Society's darlings ...
L. to r.: Melissa Berkelhammer; Allison Aston; Joanne de Guardiola; Helen Lee Schifter; Tory Burch.
Lloyd Grove in the Daily News went after Melissa Berkelhammer last week for being herself. Herself is a 29-year-old New York born and bred woman who is supported by her parents, lives alone, goes out to parties all the time and also pays a monthly fee to R. Couri Hay, the publicity impresario, $2500 a month to assist her in getting invitations and getting her name and image around in the magazines and columns. The gist of the non-accusation was: is this all that matters to her? The answer: Maybe and, whose life and whose business is it anyway?

Once upon a time social position was inherited or derived from marriage. There are still remnants of that tradition today in New York, but society today is mainly a business. Its philanthropic arm generates billions annually in New York alone, not only in charity fundraising but in a vast array of income producing businesses and in employment. And publicity and public relations is a requisite to its ongoing success. Furthermore, the business of private individuals paying publicists and public relations people to get their name in the papers (mentioned favorably) is as old as the hills.
——————
**REQUIRED TASK 1**
Repeat the records starting at the line that contains "Viewport: 1568px width, 489px height." and continuing through the last line of the records. Omit the pictures.
The text and the records come from separate, unrelated sources.

(Dataset excerpt)
——————
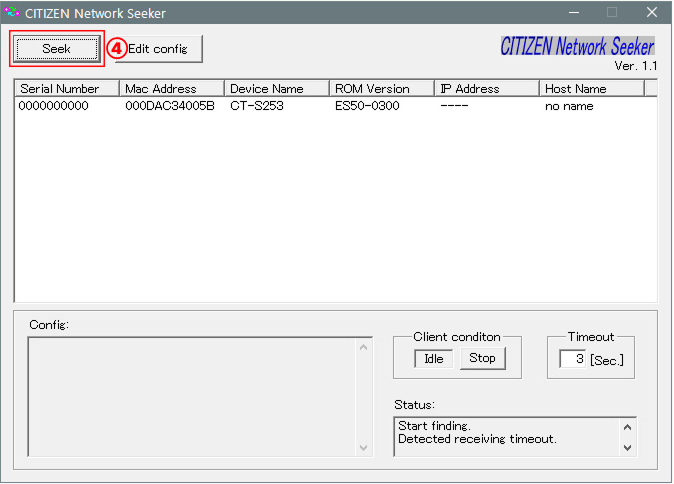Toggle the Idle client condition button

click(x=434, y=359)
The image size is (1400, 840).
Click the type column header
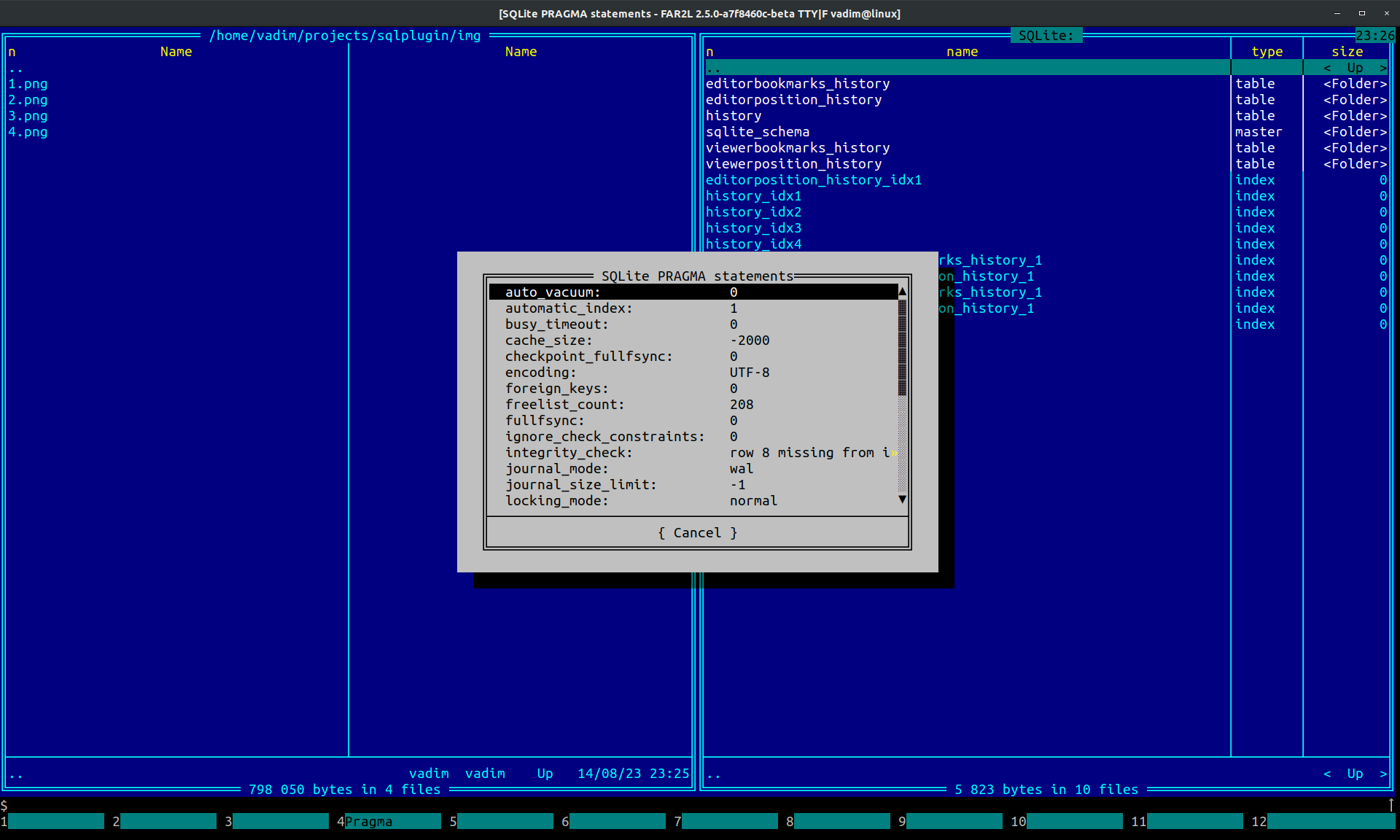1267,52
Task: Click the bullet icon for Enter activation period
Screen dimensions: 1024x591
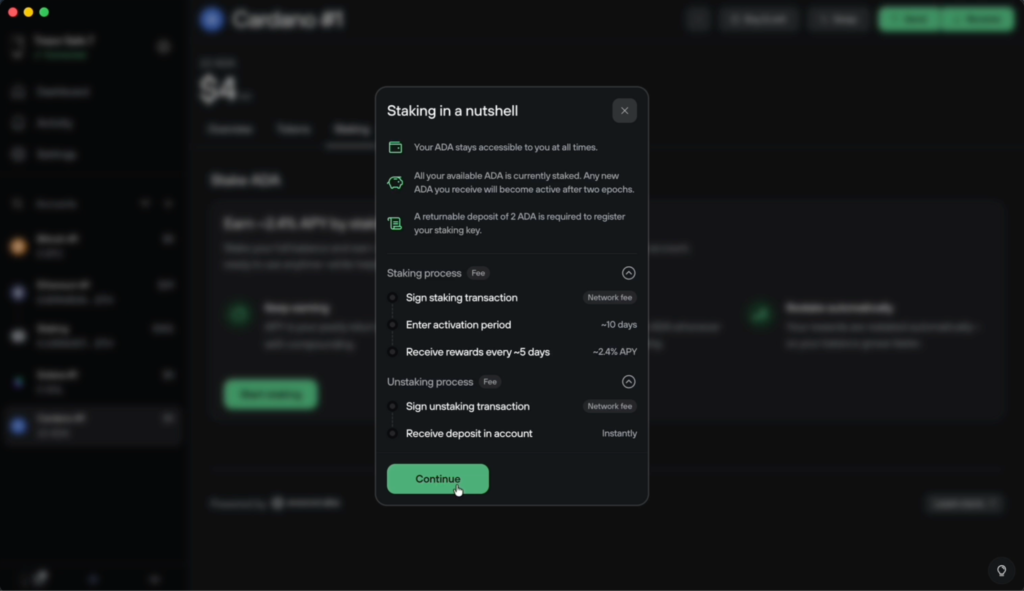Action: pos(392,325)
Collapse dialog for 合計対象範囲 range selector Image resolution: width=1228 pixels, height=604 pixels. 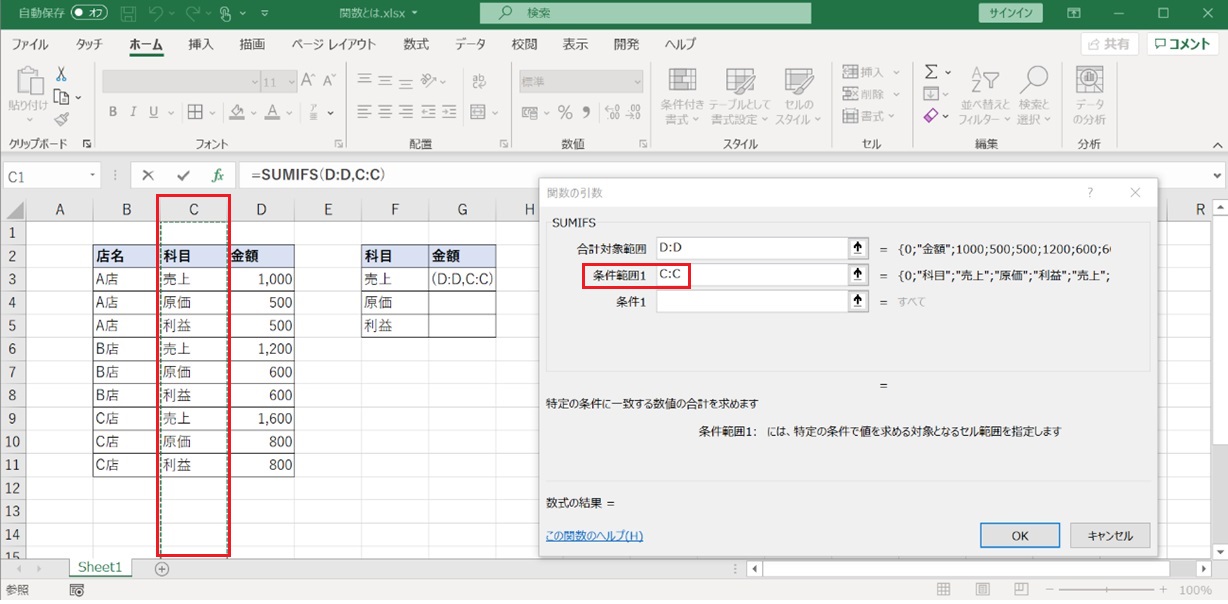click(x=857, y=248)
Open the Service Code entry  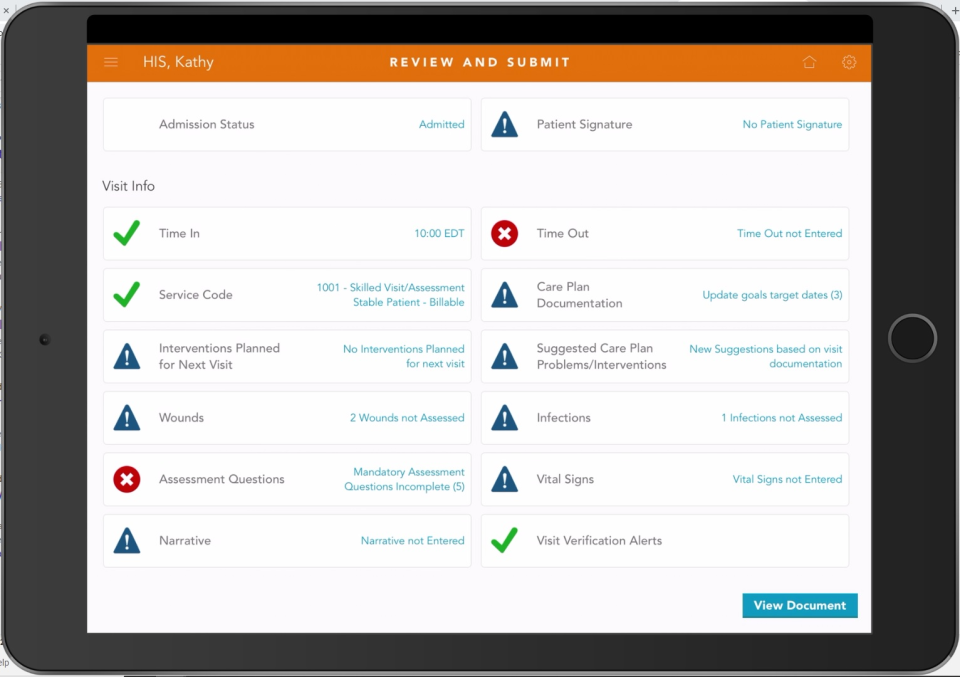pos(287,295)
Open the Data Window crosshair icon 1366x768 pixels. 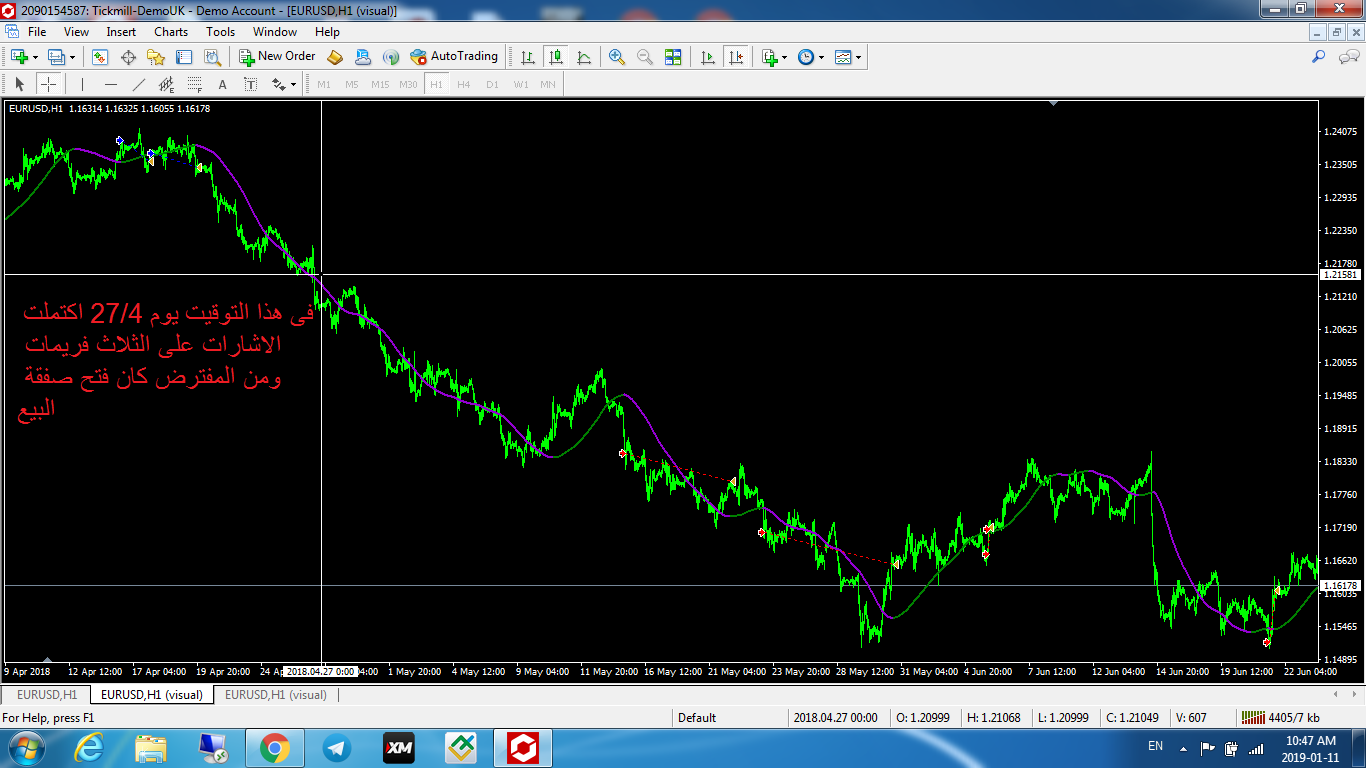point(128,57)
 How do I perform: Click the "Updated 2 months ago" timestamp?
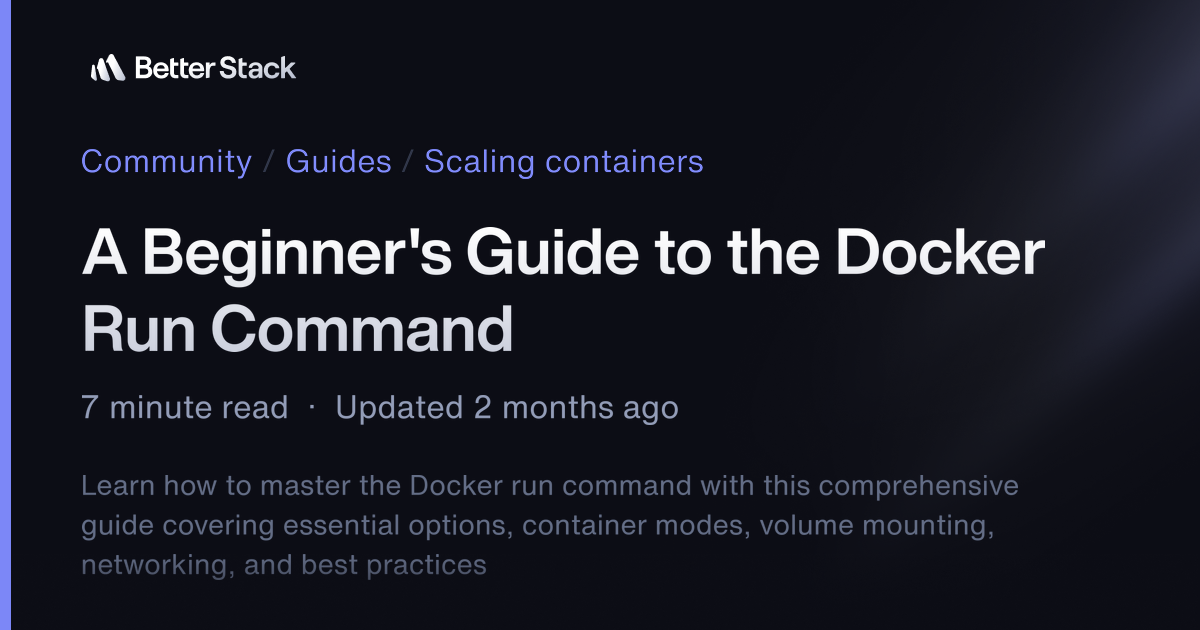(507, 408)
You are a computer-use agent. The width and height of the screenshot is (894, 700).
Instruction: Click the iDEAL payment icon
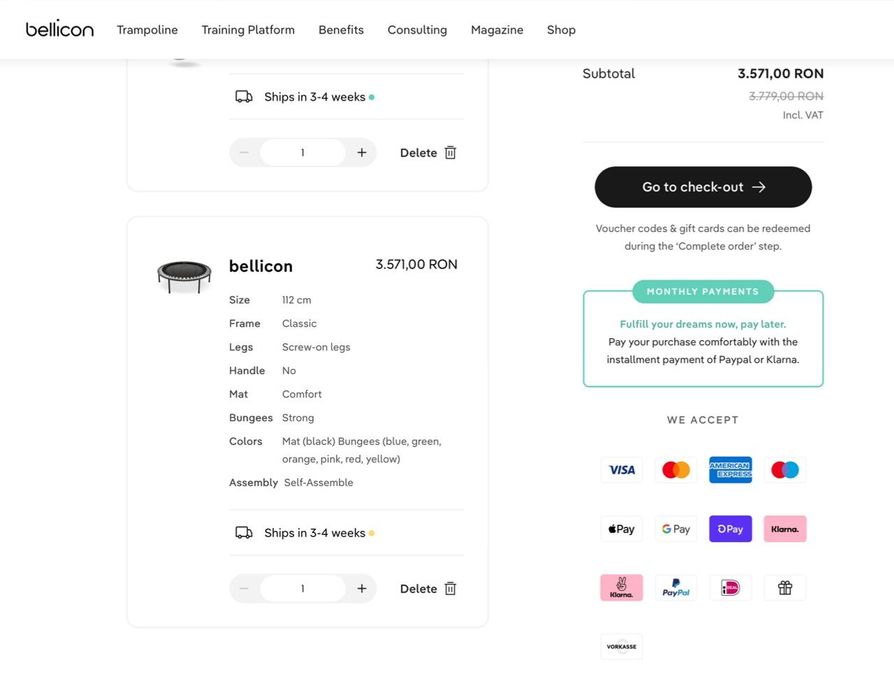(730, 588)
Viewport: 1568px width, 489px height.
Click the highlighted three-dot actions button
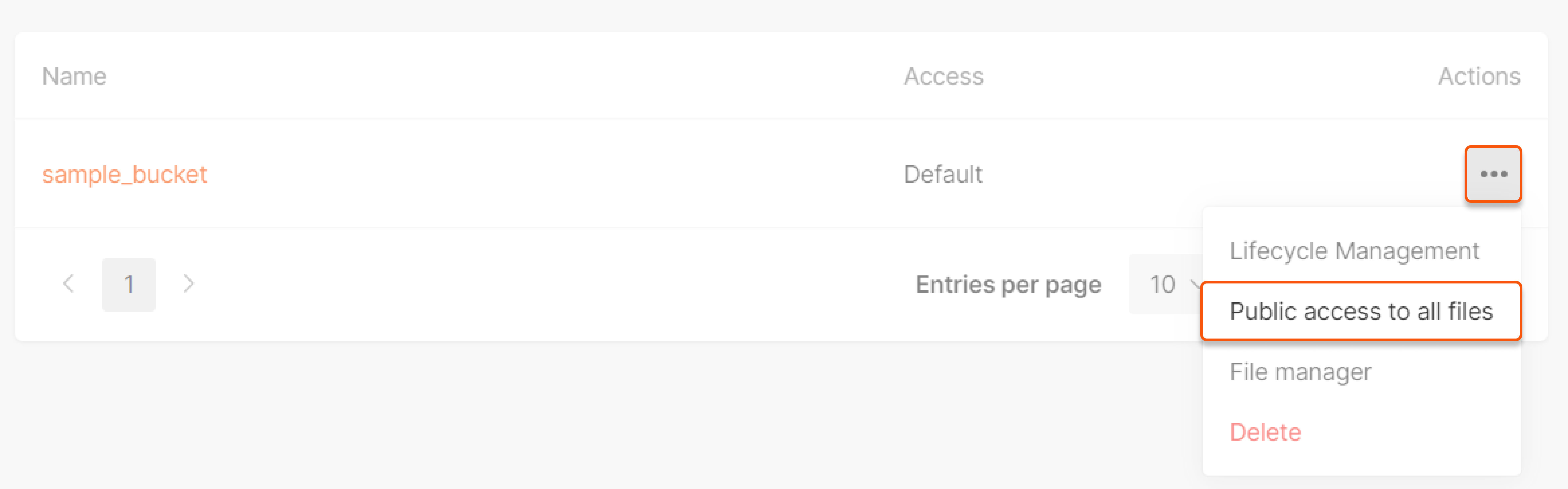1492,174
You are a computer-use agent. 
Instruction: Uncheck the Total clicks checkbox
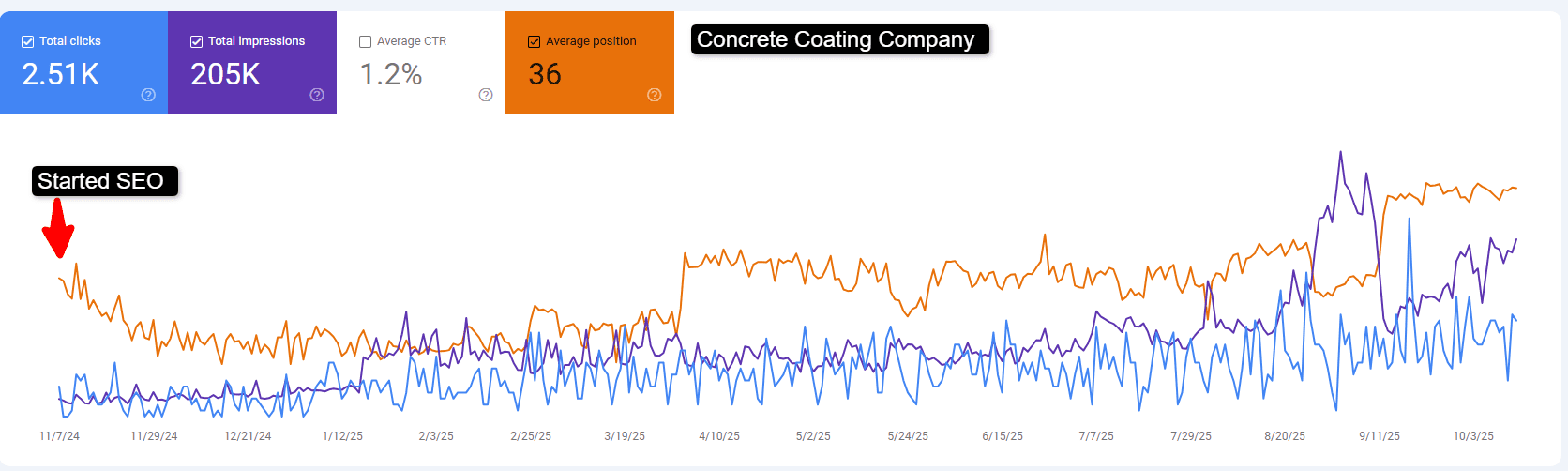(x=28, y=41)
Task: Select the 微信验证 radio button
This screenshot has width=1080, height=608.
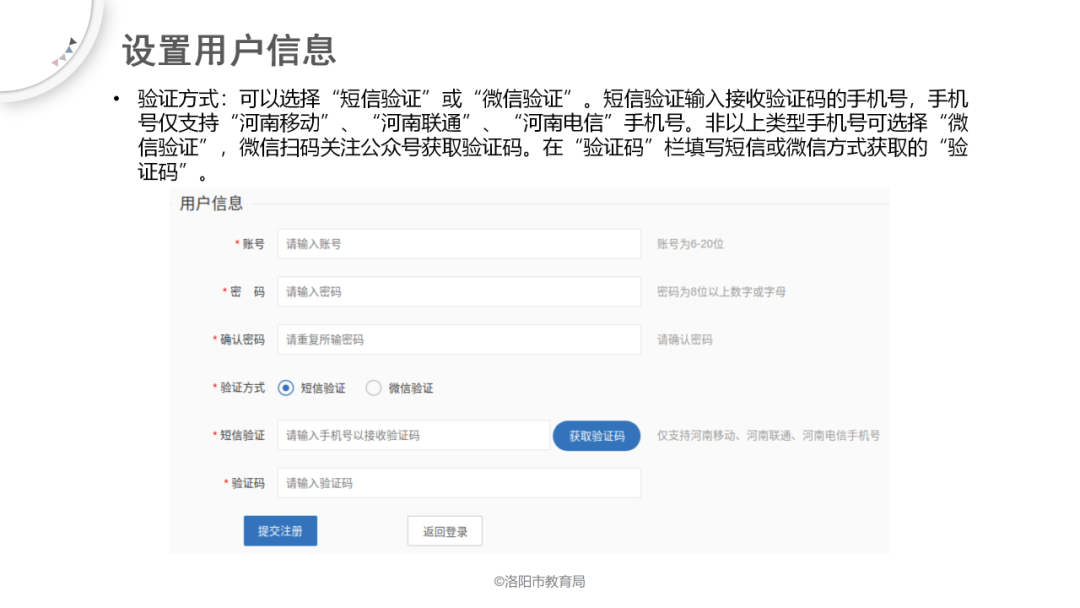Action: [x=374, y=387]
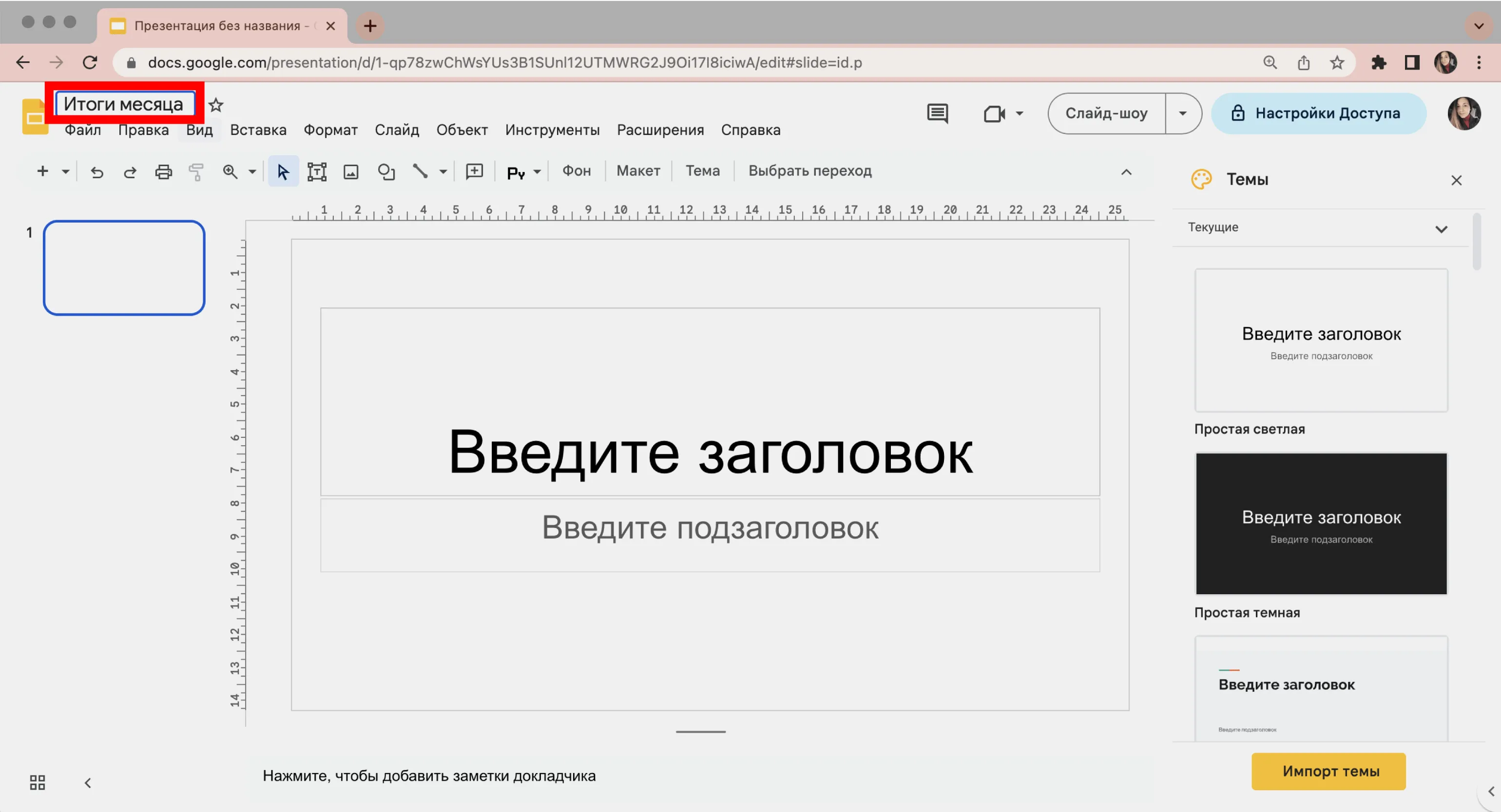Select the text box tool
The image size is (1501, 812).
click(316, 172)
——————
**REQUIRED TASK 2**
Reproduce the passage on New York society word for word, starting at "Once upon a" and stopping after "as the hills.".

**FINISHED ANSWER 1**
Viewport: 1568px width, 489px height.
Click the highlighted three-dot actions button
1492,174
You are a computer-use agent. 
Instruction: Uncheck the Total clicks checkbox
(x=28, y=41)
Task: Select the 微信验证 radio button
This screenshot has width=1080, height=608.
Action: [x=374, y=387]
Select the text box tool
The image size is (1501, 812).
click(316, 172)

**FINISHED ANSWER 2**
Once upon a time social position was inherited or derived from marriage. There are still remnants of that tradition today in New York, but society today is mainly a business. Its philanthropic arm generates billions annually in New York alone, not only in charity fundraising but in a vast array of income producing businesses and in employment. And publicity and public relations is a requisite to its ongoing success. Furthermore, the business of private individuals paying publicists and public relations people to get their name in the papers (mentioned favorably) is as old as the hills.